Senate confirms Amy Coney Barrett to Supreme Court
Approval marks US President Donald Trump's third successful top court pick as Democrats cry foul
The US Senate voted to confirm Amy Coney Barrett to America's top court Monday evening, cementing a solid 6-3 conservative Supreme Court majority.
The 52-48 vote saw just one Republican break ranks with the party, Susan Collins of Maine, as she joined all Democrats and Independents in opposing the election-year nominee.
Barrett's confirmation marks US President Donald Trump's third successful top court pick during his first term in office following Justices Neil Gorsuch and Brett Kavanaugh, a fact facilitated by Senate Majority Leader Mitch McConnell's stonewalling of former President Barack Obama's nominee in 2016.
Democrats staunchly opposed Barrett's nomination after McConnell that year refused to give Circuit Court Judge Merrick Garland a hearing under the pretense that it would be improper to do so before Americans chose their next president. McConnell abandoned the rationale after late Supreme Court Justice Ruth Bader Ginsburg died in September, less than two months before Election Day.
Trump has now appointed one-third of the Supreme Court's nine justices.
Some Democrats have floated the idea of what is known as packing the court, or expanding the number of judges who sit on the body.
That figure is established by Congress, which has set the number at nine for over 150 years. The idea of "packing" the top court, or adding additional justices, has been balked at by both parties when they lead the federal legislature for fear of retribution when control shifts.

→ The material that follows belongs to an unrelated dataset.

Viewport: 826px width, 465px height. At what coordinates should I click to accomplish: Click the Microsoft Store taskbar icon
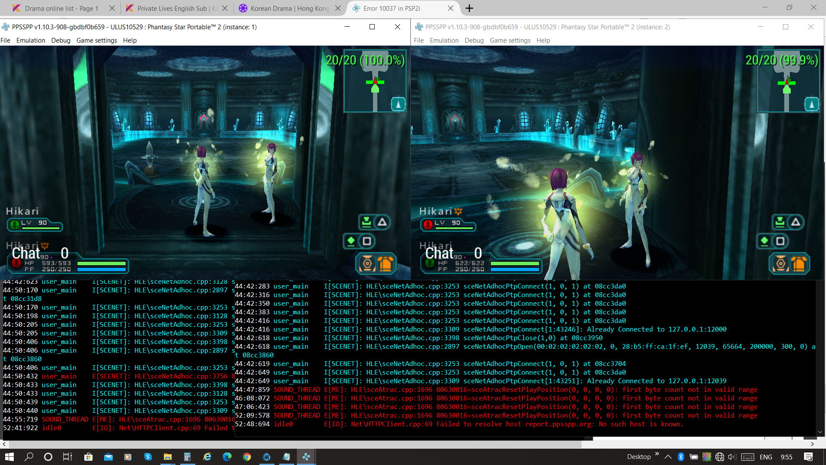(x=88, y=457)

But it has gained traction among some within the Democratic Party following Barrett's nomination.
Shortly after Barrett was confirmed, progressive heir-apparent Alexandria Ocasio-Cortez tweeted a message in support of the move, saying simply, "Expand the court."
"Republicans do this because they don’t believe Dems have the stones to play hardball like they do. And for a long time they’ve been correct," she said. "But do not let them bully the public into thinking their bulldozing is normal but a response isn’t. There is a legal process for expansion."
While saying he is "not a fan" of the idea, Democratic nominee Joe Biden has not ruled out support for packing the court if he wins the Nov. 3 election, saying he will form a bipartisan committee to recommend changes to the top court.
Barrett is expected to attend a formal swearing-in ceremony Monday night at the White House.